Directions:
Which rows below contain the word "left", matching its case exactly? Gather each of those rows in full.

Provided information:
* start *

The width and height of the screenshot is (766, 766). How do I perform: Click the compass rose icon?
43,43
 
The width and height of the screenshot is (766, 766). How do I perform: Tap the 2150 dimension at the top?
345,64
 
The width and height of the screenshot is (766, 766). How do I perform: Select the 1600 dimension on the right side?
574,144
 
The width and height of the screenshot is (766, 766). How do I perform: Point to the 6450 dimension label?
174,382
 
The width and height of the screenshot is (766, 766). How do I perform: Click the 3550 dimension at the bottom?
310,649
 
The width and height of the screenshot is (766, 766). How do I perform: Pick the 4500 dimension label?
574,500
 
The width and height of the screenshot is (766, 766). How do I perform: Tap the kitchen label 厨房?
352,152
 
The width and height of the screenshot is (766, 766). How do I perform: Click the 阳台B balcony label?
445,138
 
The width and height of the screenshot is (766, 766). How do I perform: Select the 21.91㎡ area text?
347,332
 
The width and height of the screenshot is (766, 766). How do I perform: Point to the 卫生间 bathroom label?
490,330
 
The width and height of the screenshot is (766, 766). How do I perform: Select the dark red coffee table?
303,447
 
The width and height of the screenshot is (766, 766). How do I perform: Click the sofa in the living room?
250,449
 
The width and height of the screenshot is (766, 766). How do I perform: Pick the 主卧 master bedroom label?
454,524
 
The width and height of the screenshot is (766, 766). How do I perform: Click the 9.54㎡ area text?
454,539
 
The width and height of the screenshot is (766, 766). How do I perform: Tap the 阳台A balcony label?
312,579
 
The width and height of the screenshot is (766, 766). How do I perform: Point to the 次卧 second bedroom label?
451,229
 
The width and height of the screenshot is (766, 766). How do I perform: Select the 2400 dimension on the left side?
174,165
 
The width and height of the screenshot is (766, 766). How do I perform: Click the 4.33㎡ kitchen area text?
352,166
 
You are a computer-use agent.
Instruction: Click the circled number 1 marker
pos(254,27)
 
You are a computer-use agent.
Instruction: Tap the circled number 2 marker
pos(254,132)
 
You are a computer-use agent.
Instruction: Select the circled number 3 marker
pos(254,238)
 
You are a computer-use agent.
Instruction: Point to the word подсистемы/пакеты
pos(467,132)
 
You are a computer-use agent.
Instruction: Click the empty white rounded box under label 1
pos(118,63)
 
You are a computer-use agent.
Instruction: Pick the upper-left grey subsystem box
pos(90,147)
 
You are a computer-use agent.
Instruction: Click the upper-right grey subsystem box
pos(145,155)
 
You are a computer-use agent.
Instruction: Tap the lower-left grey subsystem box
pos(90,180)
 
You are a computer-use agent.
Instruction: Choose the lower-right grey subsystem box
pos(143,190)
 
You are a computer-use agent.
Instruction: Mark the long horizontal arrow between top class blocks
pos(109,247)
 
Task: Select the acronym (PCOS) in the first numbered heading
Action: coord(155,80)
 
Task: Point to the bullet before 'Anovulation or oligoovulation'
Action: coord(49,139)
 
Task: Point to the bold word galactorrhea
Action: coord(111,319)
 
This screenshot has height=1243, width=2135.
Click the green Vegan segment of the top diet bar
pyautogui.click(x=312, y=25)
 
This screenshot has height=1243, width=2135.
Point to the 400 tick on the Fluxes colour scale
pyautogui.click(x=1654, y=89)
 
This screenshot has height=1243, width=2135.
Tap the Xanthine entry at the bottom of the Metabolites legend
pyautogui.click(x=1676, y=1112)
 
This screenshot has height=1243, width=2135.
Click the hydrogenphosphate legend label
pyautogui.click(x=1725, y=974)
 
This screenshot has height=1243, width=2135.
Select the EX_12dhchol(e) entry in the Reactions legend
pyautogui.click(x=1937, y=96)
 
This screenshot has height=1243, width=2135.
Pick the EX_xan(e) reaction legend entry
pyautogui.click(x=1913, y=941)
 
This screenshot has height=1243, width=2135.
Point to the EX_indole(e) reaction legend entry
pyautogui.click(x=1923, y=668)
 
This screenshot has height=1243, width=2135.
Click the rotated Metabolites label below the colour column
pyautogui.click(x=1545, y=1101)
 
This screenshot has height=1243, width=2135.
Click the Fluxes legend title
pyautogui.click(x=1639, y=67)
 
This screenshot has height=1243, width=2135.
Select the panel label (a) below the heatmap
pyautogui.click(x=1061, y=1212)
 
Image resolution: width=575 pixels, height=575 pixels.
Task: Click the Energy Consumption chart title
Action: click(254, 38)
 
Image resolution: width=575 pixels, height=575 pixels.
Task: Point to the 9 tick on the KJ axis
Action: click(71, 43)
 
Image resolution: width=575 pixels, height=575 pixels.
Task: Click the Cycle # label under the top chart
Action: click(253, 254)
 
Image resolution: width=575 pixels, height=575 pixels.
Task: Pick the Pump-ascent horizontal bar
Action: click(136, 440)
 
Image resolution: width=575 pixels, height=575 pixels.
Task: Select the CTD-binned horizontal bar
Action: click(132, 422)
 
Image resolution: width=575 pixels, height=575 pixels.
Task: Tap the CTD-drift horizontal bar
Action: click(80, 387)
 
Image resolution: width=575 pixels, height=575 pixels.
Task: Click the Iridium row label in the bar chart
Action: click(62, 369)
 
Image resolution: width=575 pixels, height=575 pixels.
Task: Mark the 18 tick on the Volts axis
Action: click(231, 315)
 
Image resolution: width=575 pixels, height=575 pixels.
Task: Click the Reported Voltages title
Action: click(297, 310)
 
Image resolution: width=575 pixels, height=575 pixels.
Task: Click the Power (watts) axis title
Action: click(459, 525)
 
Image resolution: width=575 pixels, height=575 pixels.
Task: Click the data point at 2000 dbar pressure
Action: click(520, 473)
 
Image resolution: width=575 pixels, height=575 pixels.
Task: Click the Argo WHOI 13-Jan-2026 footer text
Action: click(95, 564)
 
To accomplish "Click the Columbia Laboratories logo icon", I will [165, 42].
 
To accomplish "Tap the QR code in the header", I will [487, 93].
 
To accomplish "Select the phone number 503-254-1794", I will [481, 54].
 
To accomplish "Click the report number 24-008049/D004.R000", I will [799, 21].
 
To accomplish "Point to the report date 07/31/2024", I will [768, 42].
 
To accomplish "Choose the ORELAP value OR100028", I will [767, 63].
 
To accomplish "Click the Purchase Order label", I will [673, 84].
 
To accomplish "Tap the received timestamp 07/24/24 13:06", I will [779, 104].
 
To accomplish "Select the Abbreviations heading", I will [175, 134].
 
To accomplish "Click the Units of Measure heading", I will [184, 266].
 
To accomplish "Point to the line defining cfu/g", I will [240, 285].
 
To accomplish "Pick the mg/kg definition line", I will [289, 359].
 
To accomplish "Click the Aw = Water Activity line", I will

* end *

Finished task:
The width and height of the screenshot is (766, 766). How do I perform: Select the 2400 dimension on the left side?
Instruction: Pick the upper-left grey subsystem box
Instruction: Tap the lower-left grey subsystem box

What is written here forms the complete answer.